Work instruction
Please output only the lines that begin at the line with "Show password using the eye icon" and run through the end of the entries below, exactly as written. Drop all pictures.

━━━━

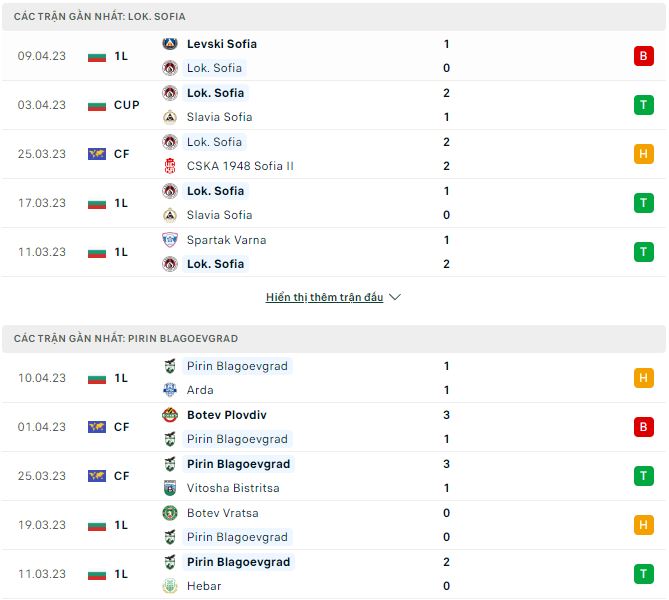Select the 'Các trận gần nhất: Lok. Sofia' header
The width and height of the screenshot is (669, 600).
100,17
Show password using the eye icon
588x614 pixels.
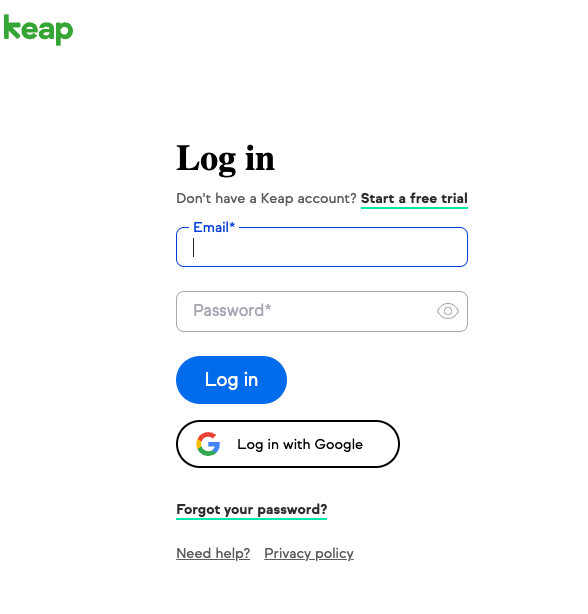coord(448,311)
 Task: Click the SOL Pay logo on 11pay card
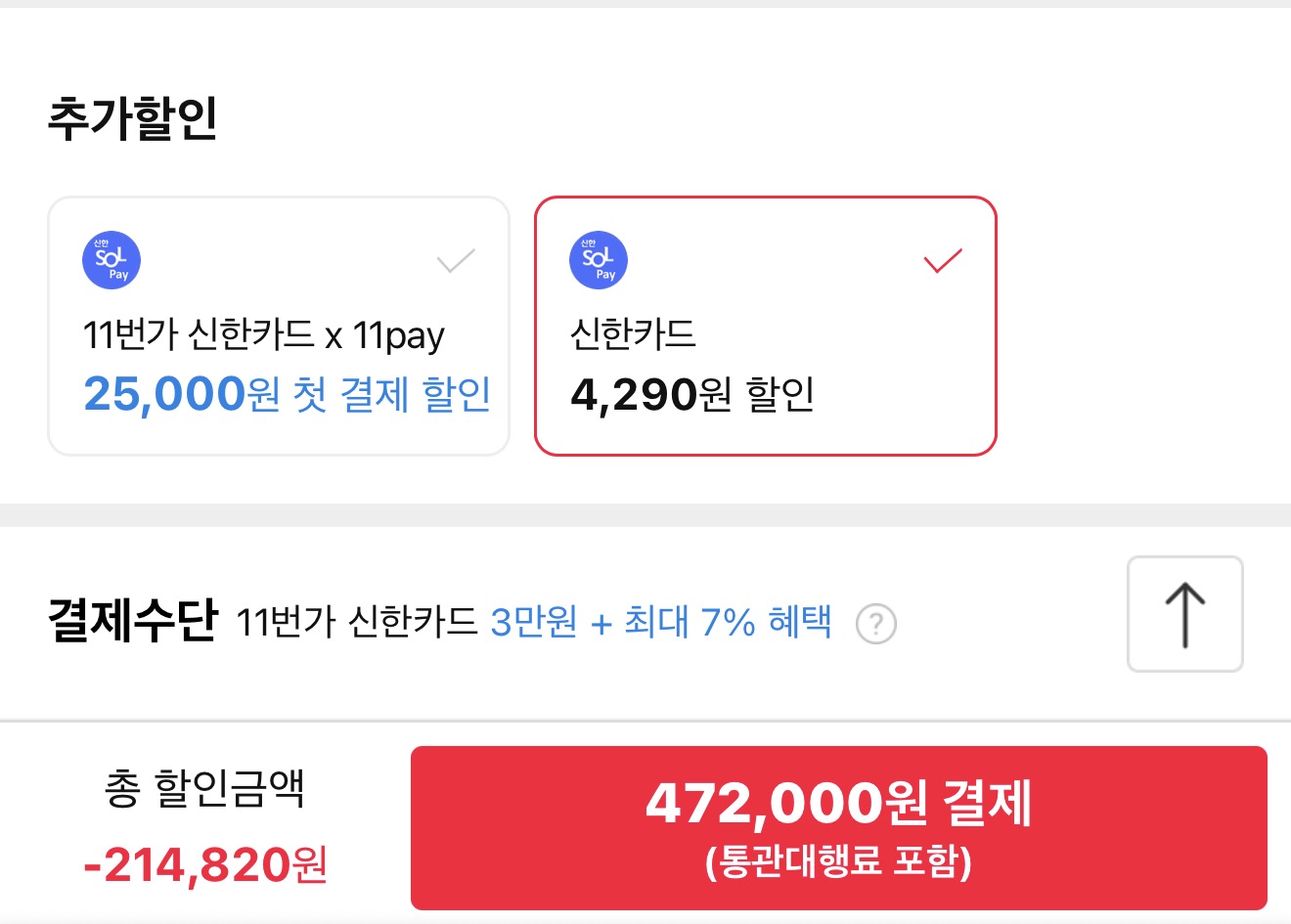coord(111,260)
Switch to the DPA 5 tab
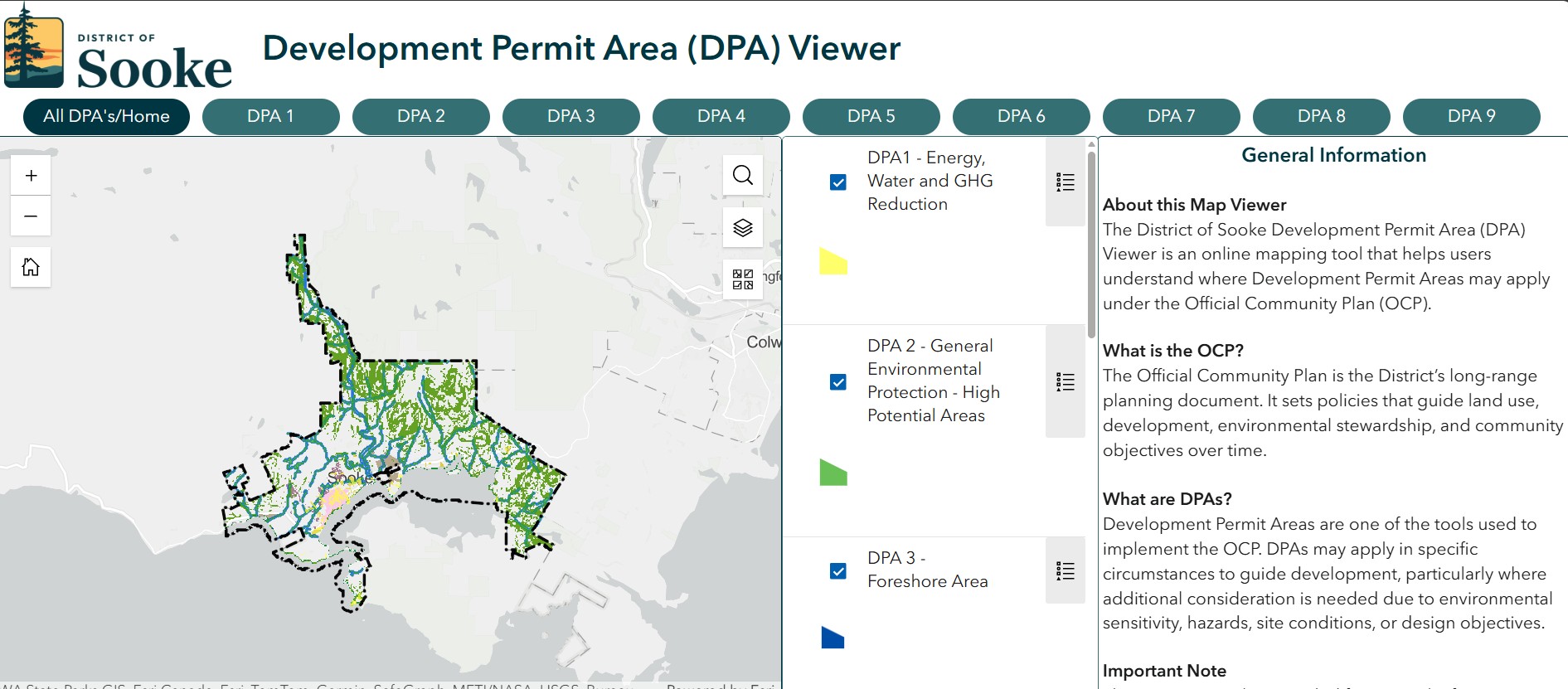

━━━━

Written answer
Show password using the eye icon
588x614 pixels.
coord(448,311)
 Task: Click the SOL Pay logo on 11pay card
coord(111,260)
Switch to the DPA 5 tab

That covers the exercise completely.